- Written request: Render everything in the material from the line containing "Task: Click the blue Submit button" down to the line containing "Action: pyautogui.click(x=16, y=438)", both included, as a JSON list of strings with one string per line. Leave out blank lines.

[Data shown start]

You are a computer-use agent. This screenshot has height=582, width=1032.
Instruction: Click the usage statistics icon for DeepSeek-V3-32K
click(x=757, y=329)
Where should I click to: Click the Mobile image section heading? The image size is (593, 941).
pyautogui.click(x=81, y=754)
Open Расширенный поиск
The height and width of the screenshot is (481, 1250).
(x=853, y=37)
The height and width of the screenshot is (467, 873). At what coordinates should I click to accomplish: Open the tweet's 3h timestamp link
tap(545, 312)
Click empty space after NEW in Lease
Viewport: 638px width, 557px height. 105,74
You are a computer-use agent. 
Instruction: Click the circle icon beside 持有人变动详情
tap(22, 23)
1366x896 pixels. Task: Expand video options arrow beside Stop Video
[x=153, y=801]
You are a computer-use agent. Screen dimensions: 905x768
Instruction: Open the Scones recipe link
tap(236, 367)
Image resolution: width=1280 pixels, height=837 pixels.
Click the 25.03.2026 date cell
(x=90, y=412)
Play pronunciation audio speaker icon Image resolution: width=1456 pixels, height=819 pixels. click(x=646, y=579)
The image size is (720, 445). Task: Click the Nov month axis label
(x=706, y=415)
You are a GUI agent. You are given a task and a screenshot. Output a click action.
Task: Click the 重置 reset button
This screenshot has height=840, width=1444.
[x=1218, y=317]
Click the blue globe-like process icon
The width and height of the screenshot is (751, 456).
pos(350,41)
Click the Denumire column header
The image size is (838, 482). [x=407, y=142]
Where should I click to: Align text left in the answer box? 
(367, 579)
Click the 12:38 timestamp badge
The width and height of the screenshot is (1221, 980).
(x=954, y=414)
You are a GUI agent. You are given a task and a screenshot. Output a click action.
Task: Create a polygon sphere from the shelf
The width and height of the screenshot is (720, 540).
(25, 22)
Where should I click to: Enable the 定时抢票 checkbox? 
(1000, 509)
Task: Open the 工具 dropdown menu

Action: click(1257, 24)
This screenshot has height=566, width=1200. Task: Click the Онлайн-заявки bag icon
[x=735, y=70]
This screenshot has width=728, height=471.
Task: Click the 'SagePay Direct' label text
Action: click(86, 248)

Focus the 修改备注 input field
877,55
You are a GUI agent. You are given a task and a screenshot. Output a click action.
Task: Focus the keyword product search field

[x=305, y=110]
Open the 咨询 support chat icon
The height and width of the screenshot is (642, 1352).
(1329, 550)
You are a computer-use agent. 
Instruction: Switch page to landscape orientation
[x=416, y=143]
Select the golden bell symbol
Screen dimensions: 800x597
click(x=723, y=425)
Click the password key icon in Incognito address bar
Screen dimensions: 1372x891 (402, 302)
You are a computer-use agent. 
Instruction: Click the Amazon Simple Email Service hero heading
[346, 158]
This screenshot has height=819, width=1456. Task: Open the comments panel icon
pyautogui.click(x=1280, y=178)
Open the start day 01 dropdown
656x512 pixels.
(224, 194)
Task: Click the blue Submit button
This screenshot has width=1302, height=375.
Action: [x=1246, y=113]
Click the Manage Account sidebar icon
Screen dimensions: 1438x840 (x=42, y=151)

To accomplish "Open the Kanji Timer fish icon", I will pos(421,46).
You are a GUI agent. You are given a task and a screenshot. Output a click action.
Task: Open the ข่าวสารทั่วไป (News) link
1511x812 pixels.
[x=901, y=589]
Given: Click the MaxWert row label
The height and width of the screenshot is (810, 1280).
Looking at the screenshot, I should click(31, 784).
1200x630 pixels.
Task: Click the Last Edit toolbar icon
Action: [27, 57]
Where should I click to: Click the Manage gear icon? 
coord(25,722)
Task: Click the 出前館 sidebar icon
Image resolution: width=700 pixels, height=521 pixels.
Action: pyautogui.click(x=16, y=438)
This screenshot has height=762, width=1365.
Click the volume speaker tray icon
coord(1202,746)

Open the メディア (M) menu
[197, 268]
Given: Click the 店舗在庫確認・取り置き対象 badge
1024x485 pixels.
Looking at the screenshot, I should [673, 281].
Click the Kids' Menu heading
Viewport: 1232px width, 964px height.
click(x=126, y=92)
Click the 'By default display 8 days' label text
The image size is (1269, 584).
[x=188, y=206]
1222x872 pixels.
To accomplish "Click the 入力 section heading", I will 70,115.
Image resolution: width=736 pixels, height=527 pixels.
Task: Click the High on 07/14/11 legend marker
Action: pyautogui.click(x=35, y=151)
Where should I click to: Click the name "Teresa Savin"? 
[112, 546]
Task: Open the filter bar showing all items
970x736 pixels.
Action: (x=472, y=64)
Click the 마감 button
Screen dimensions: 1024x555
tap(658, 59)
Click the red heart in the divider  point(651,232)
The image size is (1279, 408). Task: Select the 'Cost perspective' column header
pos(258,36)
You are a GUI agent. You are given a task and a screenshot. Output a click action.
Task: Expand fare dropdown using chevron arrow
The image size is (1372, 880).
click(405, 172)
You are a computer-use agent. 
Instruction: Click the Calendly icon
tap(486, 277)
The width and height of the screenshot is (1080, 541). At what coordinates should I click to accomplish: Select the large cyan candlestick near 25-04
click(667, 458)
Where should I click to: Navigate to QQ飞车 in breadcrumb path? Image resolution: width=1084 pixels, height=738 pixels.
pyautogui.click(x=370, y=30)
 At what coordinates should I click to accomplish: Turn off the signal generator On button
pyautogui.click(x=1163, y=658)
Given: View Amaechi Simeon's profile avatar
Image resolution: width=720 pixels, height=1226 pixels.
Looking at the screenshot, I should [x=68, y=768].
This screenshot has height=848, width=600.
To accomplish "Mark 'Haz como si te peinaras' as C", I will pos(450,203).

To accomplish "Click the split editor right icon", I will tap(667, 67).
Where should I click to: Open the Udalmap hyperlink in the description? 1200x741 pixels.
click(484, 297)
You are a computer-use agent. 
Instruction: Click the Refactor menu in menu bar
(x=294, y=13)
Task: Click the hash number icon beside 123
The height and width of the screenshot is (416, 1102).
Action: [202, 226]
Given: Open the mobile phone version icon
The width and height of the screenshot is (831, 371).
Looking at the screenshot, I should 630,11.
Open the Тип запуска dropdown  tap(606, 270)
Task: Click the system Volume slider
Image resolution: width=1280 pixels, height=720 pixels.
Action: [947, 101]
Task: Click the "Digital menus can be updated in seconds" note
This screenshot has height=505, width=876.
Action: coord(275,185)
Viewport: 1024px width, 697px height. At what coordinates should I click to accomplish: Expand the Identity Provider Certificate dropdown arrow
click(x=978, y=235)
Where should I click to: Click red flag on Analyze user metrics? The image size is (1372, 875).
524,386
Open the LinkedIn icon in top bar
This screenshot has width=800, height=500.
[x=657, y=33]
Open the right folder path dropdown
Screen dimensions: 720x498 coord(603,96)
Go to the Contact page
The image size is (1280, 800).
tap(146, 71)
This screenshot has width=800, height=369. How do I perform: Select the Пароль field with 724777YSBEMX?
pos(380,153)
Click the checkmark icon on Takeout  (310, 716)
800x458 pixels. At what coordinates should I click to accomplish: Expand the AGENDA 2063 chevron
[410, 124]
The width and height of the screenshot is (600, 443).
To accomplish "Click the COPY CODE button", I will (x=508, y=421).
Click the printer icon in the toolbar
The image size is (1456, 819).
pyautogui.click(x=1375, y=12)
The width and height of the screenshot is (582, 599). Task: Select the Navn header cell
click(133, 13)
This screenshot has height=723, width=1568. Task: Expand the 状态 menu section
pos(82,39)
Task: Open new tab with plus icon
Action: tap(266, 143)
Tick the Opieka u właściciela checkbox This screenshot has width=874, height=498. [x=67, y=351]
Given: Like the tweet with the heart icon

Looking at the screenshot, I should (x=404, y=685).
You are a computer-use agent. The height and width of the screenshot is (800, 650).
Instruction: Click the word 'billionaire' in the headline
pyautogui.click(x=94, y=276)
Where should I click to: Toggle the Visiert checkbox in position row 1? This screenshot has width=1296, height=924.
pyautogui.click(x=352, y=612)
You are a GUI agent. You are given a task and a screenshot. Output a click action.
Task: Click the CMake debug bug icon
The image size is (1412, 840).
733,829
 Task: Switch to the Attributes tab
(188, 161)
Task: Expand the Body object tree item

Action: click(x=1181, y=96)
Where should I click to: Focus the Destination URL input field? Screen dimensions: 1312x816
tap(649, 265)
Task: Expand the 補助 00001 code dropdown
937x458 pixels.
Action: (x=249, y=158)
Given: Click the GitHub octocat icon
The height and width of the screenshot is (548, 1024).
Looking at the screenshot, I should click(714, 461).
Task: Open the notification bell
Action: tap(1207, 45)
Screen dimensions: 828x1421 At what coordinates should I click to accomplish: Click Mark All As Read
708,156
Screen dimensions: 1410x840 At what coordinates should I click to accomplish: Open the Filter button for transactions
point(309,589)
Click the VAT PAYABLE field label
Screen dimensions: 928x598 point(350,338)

[Data shown end]

- Solution for this task:
[
  "Task: Click the blue Submit button",
  "This screenshot has width=1302, height=375.",
  "Action: [x=1246, y=113]",
  "Click the Manage Account sidebar icon",
  "Screen dimensions: 1438x840 (x=42, y=151)",
  "To accomplish \"Open the Kanji Timer fish icon\", I will pos(421,46).",
  "You are a GUI agent. You are given a task and a screenshot. Output a click action.",
  "Task: Open the ข่าวสารทั่วไป (News) link",
  "1511x812 pixels.",
  "[x=901, y=589]",
  "Given: Click the MaxWert row label",
  "The height and width of the screenshot is (810, 1280).",
  "Looking at the screenshot, I should click(31, 784).",
  "1200x630 pixels.",
  "Task: Click the Last Edit toolbar icon",
  "Action: [27, 57]",
  "Where should I click to: Click the Manage gear icon? ",
  "coord(25,722)",
  "Task: Click the 出前館 sidebar icon",
  "Image resolution: width=700 pixels, height=521 pixels.",
  "Action: pyautogui.click(x=16, y=438)"
]